Two days before her son took his own life on Nauru, Fazileh Mansour Beigi’s final plea for help carried with it a warning too.
For months inside the Australian-run regional processing centre, Mansour Beigi had begged for help for her sons, whom she had watched deteriorate over five years in immigration detention. To anyone she could, she wrote letter after letter, pleading for someone to intervene.
On 13th June, two days before her eldest son, Fariborz, killed himself inside his tent, she wrote a final letter to Canstruct International, the Brisbane Company that runs the processing centre under contract from the Australian government:
“Due to repetitive darkness of this life, my kids are depressed,” Mansour Beigi wrote in Persian. “I also am emotionally and physically in a fatal stage of my life. Many times, I have asked for your help, but, instead of assisting me, each time you have wounded me more.”

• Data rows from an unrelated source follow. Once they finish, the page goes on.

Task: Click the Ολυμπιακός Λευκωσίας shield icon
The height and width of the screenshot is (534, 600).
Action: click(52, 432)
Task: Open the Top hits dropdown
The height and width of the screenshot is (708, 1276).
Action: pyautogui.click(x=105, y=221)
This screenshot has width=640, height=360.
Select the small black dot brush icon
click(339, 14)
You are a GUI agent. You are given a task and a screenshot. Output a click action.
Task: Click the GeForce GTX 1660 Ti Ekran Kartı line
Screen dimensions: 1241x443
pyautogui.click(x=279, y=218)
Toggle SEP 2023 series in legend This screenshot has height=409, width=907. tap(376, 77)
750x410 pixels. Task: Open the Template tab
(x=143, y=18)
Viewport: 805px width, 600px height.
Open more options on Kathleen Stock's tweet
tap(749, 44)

26-year-old Fariborz Karami was a Kurdish Iranian asylum seeker who had been held on Nauru for five years. While his claim for protection had been initially rejected, he had recently married, and he appeared to be making plans for a future, however unlit that future was.

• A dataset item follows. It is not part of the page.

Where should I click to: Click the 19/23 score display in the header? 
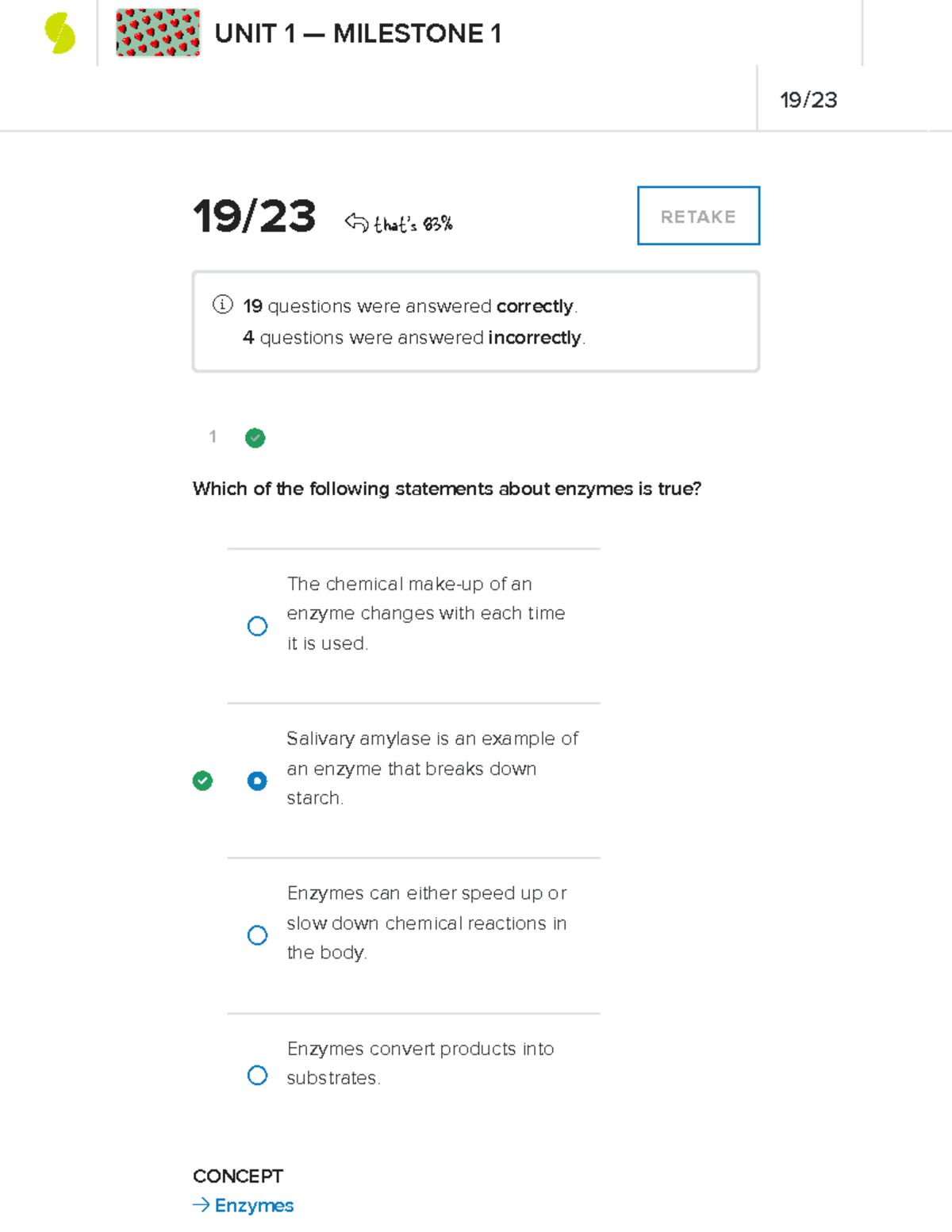click(x=810, y=100)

He had a history of torture and trauma in Iran – having reportedly been kidnapped and threatened with execution as a 10-year-old child – and he slept poorly, plagued by nightmares. He battled depression for years, exacerbated, doctors wrote in medical reports, by his continued detention and the uncertainty over his future.

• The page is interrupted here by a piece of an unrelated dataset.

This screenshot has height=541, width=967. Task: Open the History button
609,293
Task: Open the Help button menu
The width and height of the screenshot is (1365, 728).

His 12-year-old brother, Ali, publicly pleaded for help for his older brother and his mother, who had been promised a medical transfer to Taiwan before it was cancelled at the last minute.
“I feel helpless because there is no one to help us,” the boy said in a video, published in the Australian Press. “There is no one to see how we are suffering. My mother is very sick and my brother is totally depressed.”
On 24th April, a health summary completed by healthcare provider IHMS said Karami had missed several mental health screenings, and refused to participate in assessments, but that “no concerns ... had otherwise been identified”.
“Mr Karami states though his post-traumatic stress disorder symptoms continue, that he did not wish to engage with specialist health services,” the summary said.
“He spoke of being angry at times in the context of his long term detention but presented as calm during the consultation. He did voice his concerns for his mother’s behavioural changes, his younger brother’s current schooling achievements and their current living facilities.”
On Friday morning, Karami was found unconscious by family members in his tent inside the RPC3 – the family camp – of the Australian-run regional processing centre.He could not be revived.
For the final months of his life, Karami’s mother kept up a stream of increasingly anguished correspondence to the camp’s management. She wrote to Canstruct International twice in April this year.
“Again and again, I am asking you help me. I request you to help myself and my kids. So far, with all misery, in any way we could, we tolerated our situation and trusted you. We were sure that you will shelter us. But it has became opposite. Bit by bit we die down. Physically and mentally we are deteriorated. Many time I begged you help. But each time you gave me repetitive answers.
“I can’t return to my country and IHMS doctors are not able to do anything for my kids. After five years, my kids’ situation and their environment need to be changed. They need to have a normal life. Please don’t make my children more sick. In anguish, I beg you to help.”
Mansour Beigi wrote a series of letters between August 2017 and March 2018, pleading for intervention.
“Each time you repeat that if I can’t put up with this circumstance, I should return to my country. If I could return to my country, why would I put up with your torturous prison and make myself and my children more and more sick each day. Please don’t give me the same answer. I am requesting help from you.”